I shrug. “The ones my ex went with.” I can barely keep from beaming. I figured he’d be smart enough to recognize the last one was a trick question, but I expected c to be something along the lines of, he got off his ass and did the chores while she got the baby ready for bed. Knox’s answer was so much better than that.
“No offense, but your ex sounds like a douchebag.” He wiggles my hand a bit, as if we’re shaking off the mention of him. “What about you? Where do you stand on those things?”
“You’re going to think I’m copying you,” I admit. “But trust is my number one thing too. It’s the one thing you can’t repair once you break it. Can’t replace it or rebuild it or whatever the fuck other terminology you want to throw at it. Once it’s broken, there’s just no coming back from that.” And I’ve tried. A lot. No amount of forgiveness can make you forget. Not to mention, those who broke my trust, always did it again when given the opportunity to. “I’m with you on the hate thing as well. But I probably would have answered intentional ignorance. Which, I kind of think tends to amount to the same thing.”
“What I’m hearing is, where I tend to try and just shut the bullshit down, you go about trying to enlighten the idiots.”
“I don’t really know why I bother. I don’t think I’ve managed to persuade anyone into the shining light of love and tolerance yet,” I mutter grimly.
“I’m glad you bother,” he says, squeezing my hand. “I often wish I had the patience to try that route.”
“Hot head?” I ask.
He laughs uncomfortably. “I mean, I don’t want to lie to you, but I don’t really want to claim that flaw full-on either.” He gets serious again. “Yeah, I can be. Certain things can definitely still trigger that side of me. But,” he says, stepping ahead and turning to face me even as we walk, “I believe we’re always able to grow and learn and evolve, and especially in the last decade or so, that hot head side is one I’ve been working hard at understanding and changing.” He slides in beside me again. “What about you? What would you say is your least likeable flaw?”
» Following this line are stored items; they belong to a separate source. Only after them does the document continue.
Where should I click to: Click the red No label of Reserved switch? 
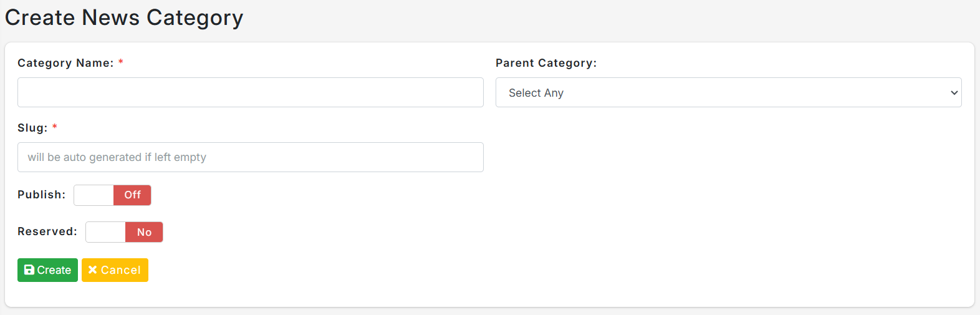(144, 232)
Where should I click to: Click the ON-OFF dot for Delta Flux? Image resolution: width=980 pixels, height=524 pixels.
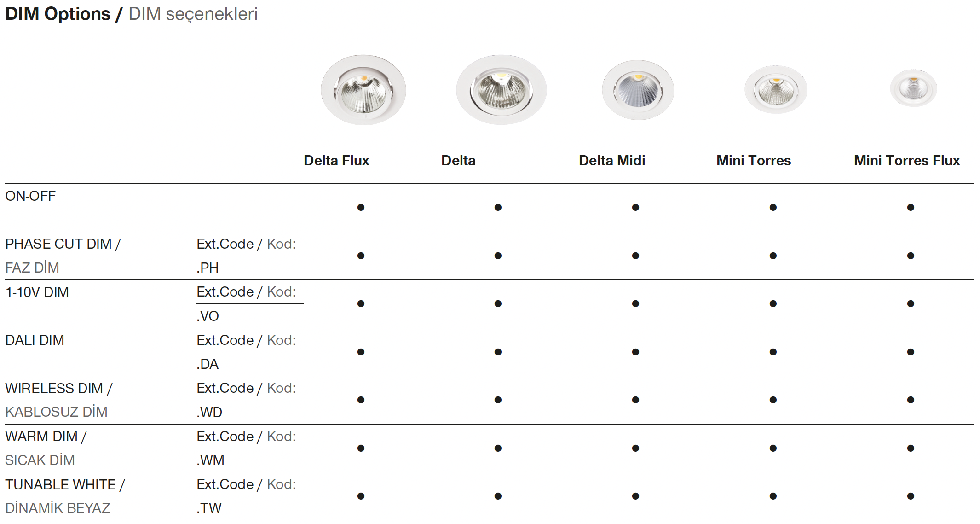click(361, 208)
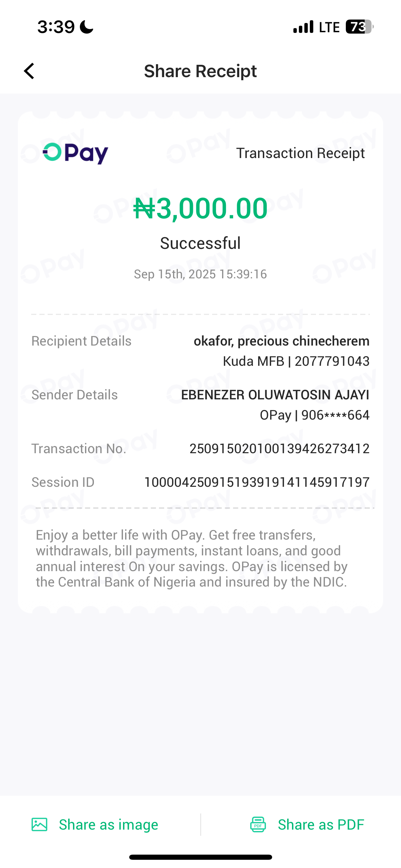Tap the battery indicator in status bar
This screenshot has height=868, width=401.
[359, 27]
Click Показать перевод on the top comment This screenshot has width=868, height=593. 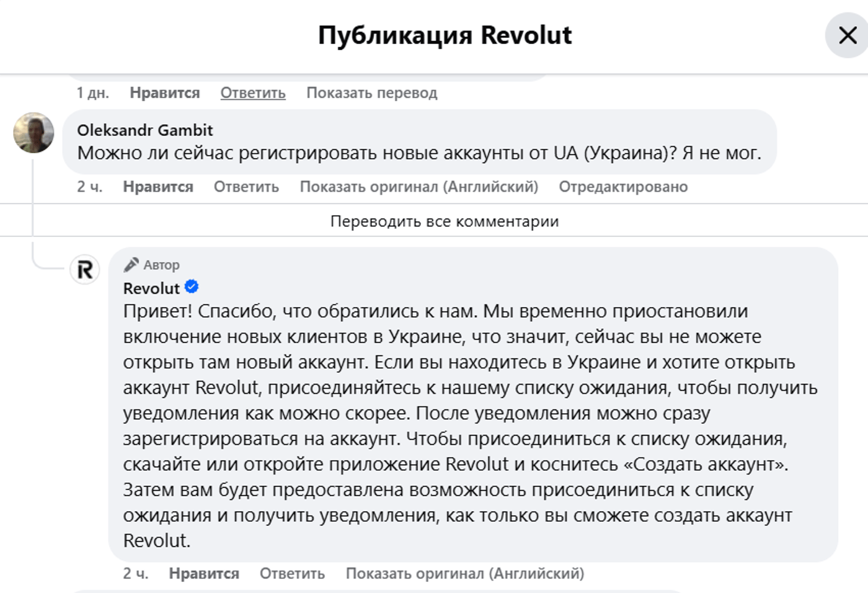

“Easy. I’m super judgmental.” Then I realize how that sounds and add, “but not in the way most people think when they hear that word. Like, I don’t judge people for their choices or mistakes or lifestyle, or what-the-fuck-ever. I’m all about ‘you do you’, just don’t hurt anybody else while you’re doing it. But,” and this isn’t really any less unpleasant, “I will absolutely judge someone for being weak or not using their allotted brain power to the fullest extent. Which sounds like I’m saying I judge people if I think they’re being stupid, and I do, but only if I know they could have been smarter. Make sense?” It’s still not pretty.
“Makes sense.”
“Are you going to judge me for being judgey?” I ask, suddenly regretting having just come right out with that. I’m sure I have other flaws. Milder ones. Ones women think are flaws but men don’t. I’m sure I have something like that.
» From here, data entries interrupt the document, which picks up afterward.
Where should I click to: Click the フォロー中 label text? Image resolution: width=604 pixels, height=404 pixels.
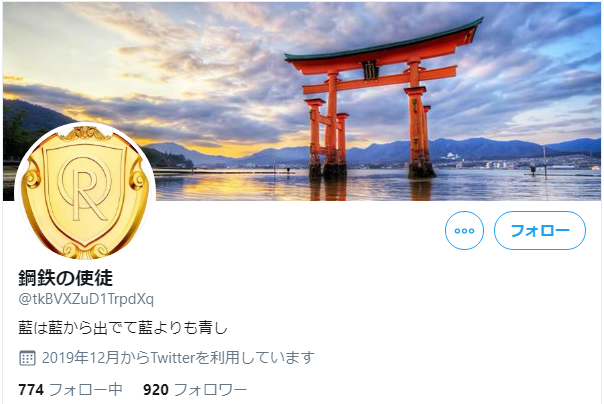coord(86,390)
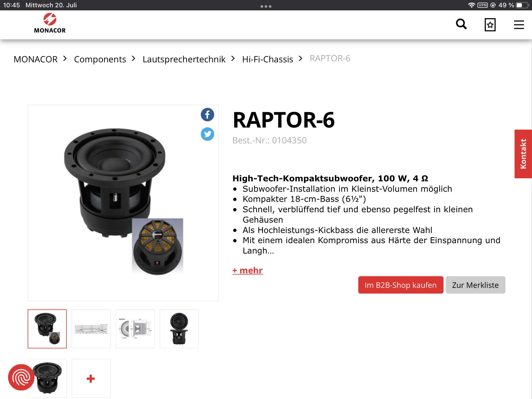Expand description with + mehr
Image resolution: width=532 pixels, height=399 pixels.
click(x=248, y=270)
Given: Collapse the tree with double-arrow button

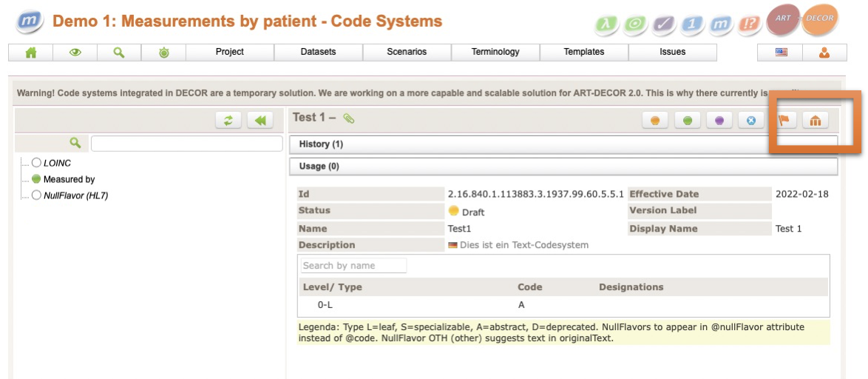Looking at the screenshot, I should 260,121.
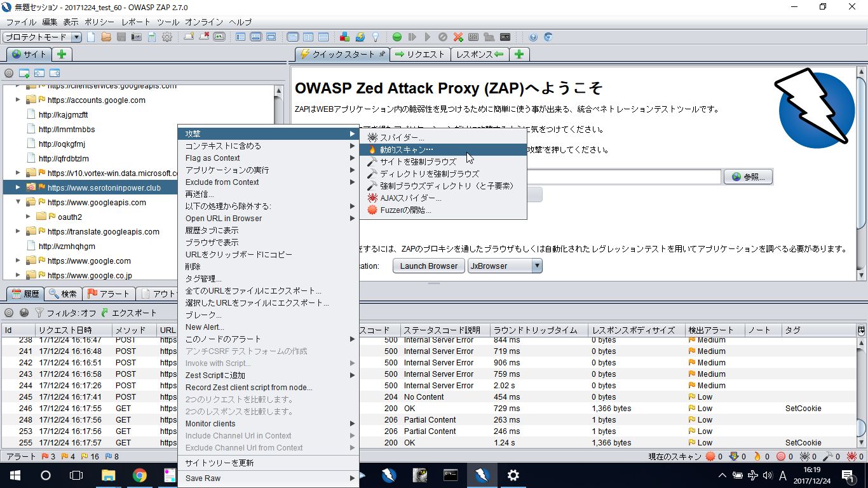This screenshot has height=488, width=868.
Task: Switch to the アラート tab
Action: click(108, 294)
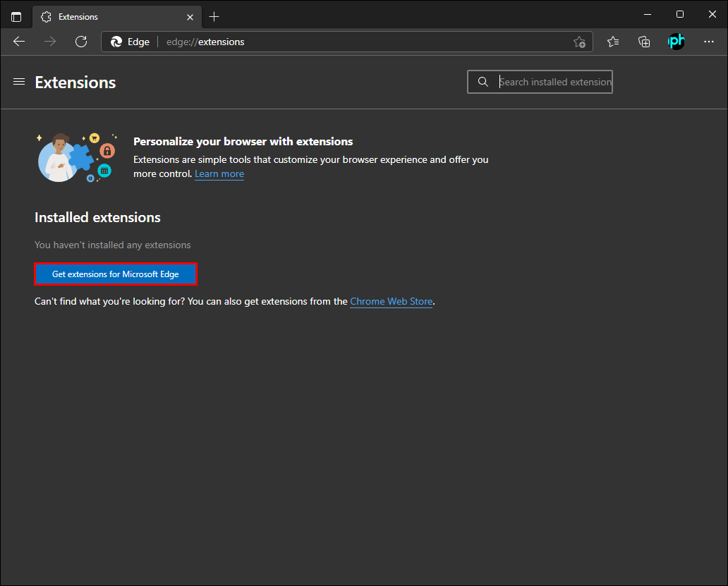Open the Collections panel
The image size is (728, 586).
click(x=644, y=42)
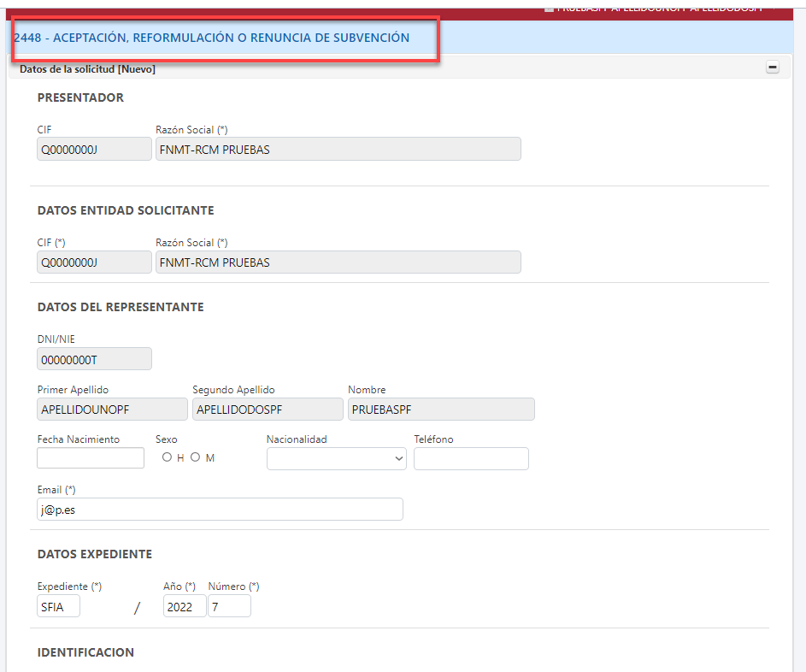Click the Expediente field with SFIA
The image size is (806, 672).
point(58,607)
“Do you feel like I’m judging you right now?” he sounds surprised. “Babe, this is a safe space. You and me, what we’re doing here, this all cards on the table shit, isn’t about changing how we feel about each other or altering how we see one another, it’s just about you knowing me, and me knowing you. And I do want to know you, Kenley. Every last part you want to show me. I’m here for it. And I don’t plan on looking away.”